Muchos de los intérpretes se formaron con Garrote: “Tienen una impronta energética que los predispone para una actuación no realista, que busca su propia verosimilitud”, advierte el director. Stegmayer agrega: “Sabemos que el teatro es algo que no tiene sentido más que para unos pocos. Está basado en una convención, es una pavada total, pero desde ahí nos tomamos las cosas muy en serio, disfrutando y con humor”. En estos años de trabajo fue surgiendo la necesidad de constituirse como grupo de trabajo. “Hacemos todo nosotros.

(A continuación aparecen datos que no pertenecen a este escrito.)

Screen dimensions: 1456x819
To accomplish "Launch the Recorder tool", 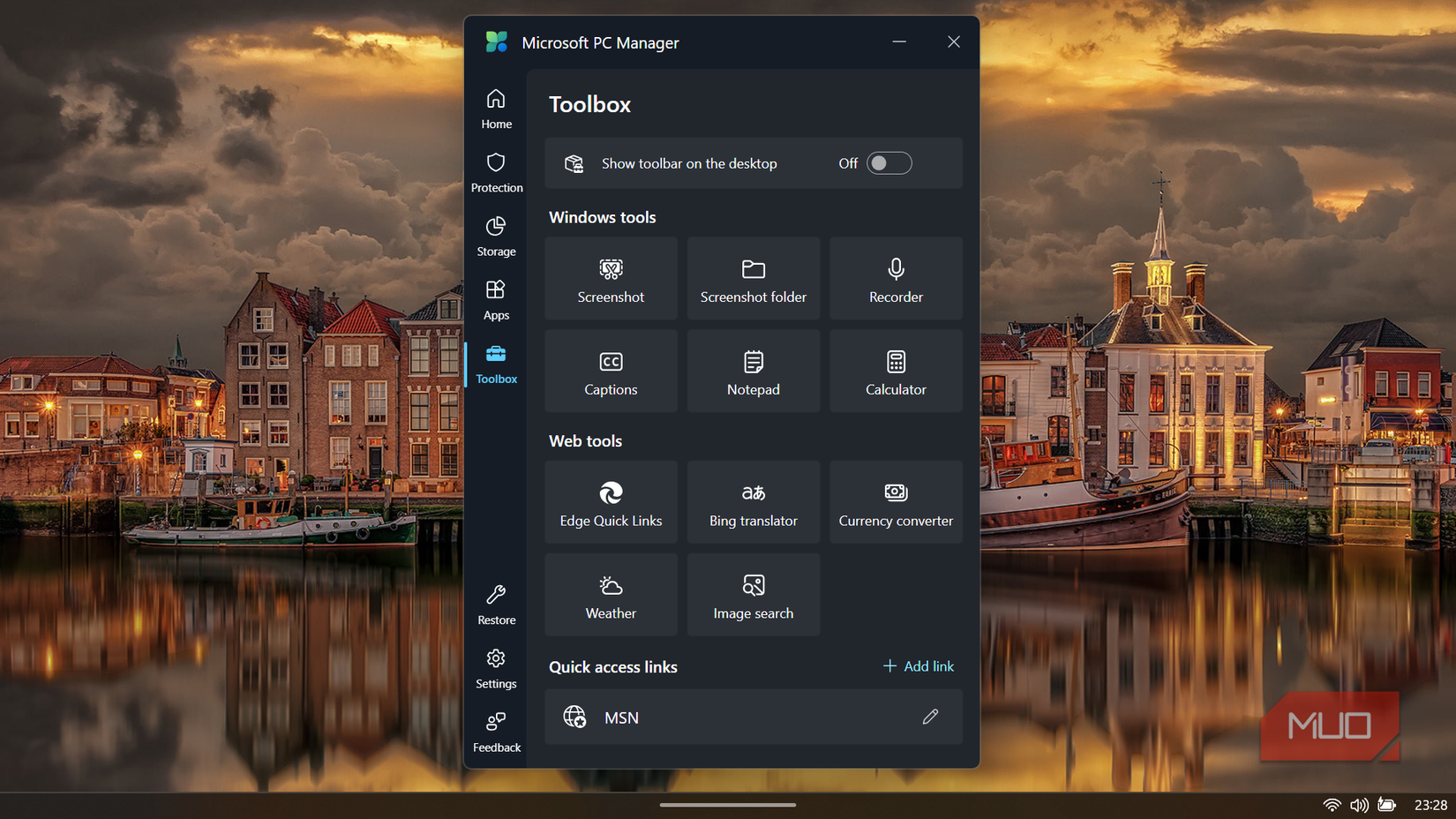I will (x=896, y=278).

Nos tomamos el tiempo de investigar, de buscar la estética que nos interesa. Es un modo de tejer desde muchos lugares a la vez y nunca solo. De involucrarnos en varios aspectos de la obra”, coinciden Bronstein y Stegmayer. Ladran Sancho es su casa. Ahí montaron las tres obras y vuelven siempre. Allí tienen la posibilidad de ensayar, hacer la escenografía, pulirla, diseñar el sonido, las luces y llegar al estreno con comodidad. “Son condiciones que no abundan”, sintetiza Ribelli. Están tan embalados que vienen estrenando una obra por año. El próximo 4 de septiembre a las 19 horas darán a conocer Nenamala, hablada en verso y con un planteo también metafórico: una peste, la niña en cuestión, tiene sitiada la ciudad a la que llega el protagonista, en busca de una medicina que salve a su abuelo.
Himalaya se presenta los domingos a las 18 en Ladran Sancho (Guardia Vieja 3811) con música original de Ismael Pinkler y Eloy Vicario Malich, y escenografía de Federico Dirrheimer y Juan Seré.